Bach cantatas put me in a very elated and peaceful state-- any stress I might be feeling just melts away after a period of immersion in the sublime wonders of Bach's genius.


----------



## Becca (Feb 5, 2015)

It all depends on what is meant by 'relax'. If I am already relaxed and want something to match my mood, that is quite different from if I want something to help me unwind and relax. In the former case it would probably be something light and joyous. A couple of pieces for the latter case would be RVW's 5th symphony or (seriously) the first two movements of Bruckner's 7th, usually the Klemperer. The slow movement of the 1913 version of RVW's London Symphony also works wonders.


----------



## pianolearnerstride (Dec 17, 2014)

hpowders said:


> If you look for classical to relax you, who am I to argue?
> It's just that I am the complete opposite: I look to classical to stimulate me; to excite me; to bring me to a higher level that I can't manage without it.
> So I can mostly share those kinds of pieces.

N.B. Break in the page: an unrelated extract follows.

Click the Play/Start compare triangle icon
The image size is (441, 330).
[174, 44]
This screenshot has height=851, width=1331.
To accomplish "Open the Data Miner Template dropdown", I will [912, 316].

I usually don't find any music relaxing at all. So I was surprised to find some music that I did find relaxing.


----------



## Albert7 (Nov 16, 2014)

This month Morton Feldman's later works have made me a super mellow dude... late evenings especially.


----------



## Saintbert (Mar 12, 2015)

If there's too much going on in the outside world, I go for something simple (performance-wise) and intimate. Any solo piano music will do, Satie or Schoenberg as well as the Well-Tempered Clavier. And if I want to find something fitting an already relaxed state, a monumental work by Bruckner might be the thing.


----------



## MagneticGhost (Apr 7, 2013)

On the Whole - If I am looking to really relax I listen to chilled Pop music - Ibiza Chilled type stuff. I'm with HPowders. Classical Music is more of a stimulating experience.
Although I can take myself away from a stressful state of mind with a stimulating piece of Classical music, so I suppose I would - depends on the circumstances.


----------



## ArtMusic (Jan 5, 2013)

Pretty much any Baroque music, it serves to remind me what true quality music is like.


----------



## 20centrfuge (Apr 13, 2007)

I am like hpowders typically, though there are a few pieces that I find relaxing:

John Adams: Common Tones in Simple Time
Debussy: (1st of) Three Nocturnes


----------



## Manxfeeder (Oct 19, 2010)

Albert7 said:


> This month Morton Feldman's later works have made me a super mellow dude... late evenings especially.


I was about to say, I find Morton Feldman's music relaxing; it's not about becoming but being. Also Farben from Schoenberg's 5 Pieces for Orchestra and Satie's Sarabandes and Nocturnes.


----------



## Albert7 (Nov 16, 2014)

Also I find that any cello concerto in general makes me feel peaceful. And string quartets in general too. Particularly those of Haydn and Beethoven.


----------



## Muse Wanderer (Feb 16, 2014)

Morton Feldman fits the bill. 
Listened to his piano and string quartet just yesterday. Bliss...


----------



## TradeMark (Mar 12, 2015)

Wagner, his music always makes me feel comfortable


----------



## AdmiralSilver (Sep 28, 2013)

I don't usually listen to music to be (relaxed) but Scriabin's Two Poemes Op. 32 make me so.


----------



## Albert7 (Nov 16, 2014)

I love harpsichord music to chill out too. Couperin always does the trick for me indeed. It makes me a happy dude.


----------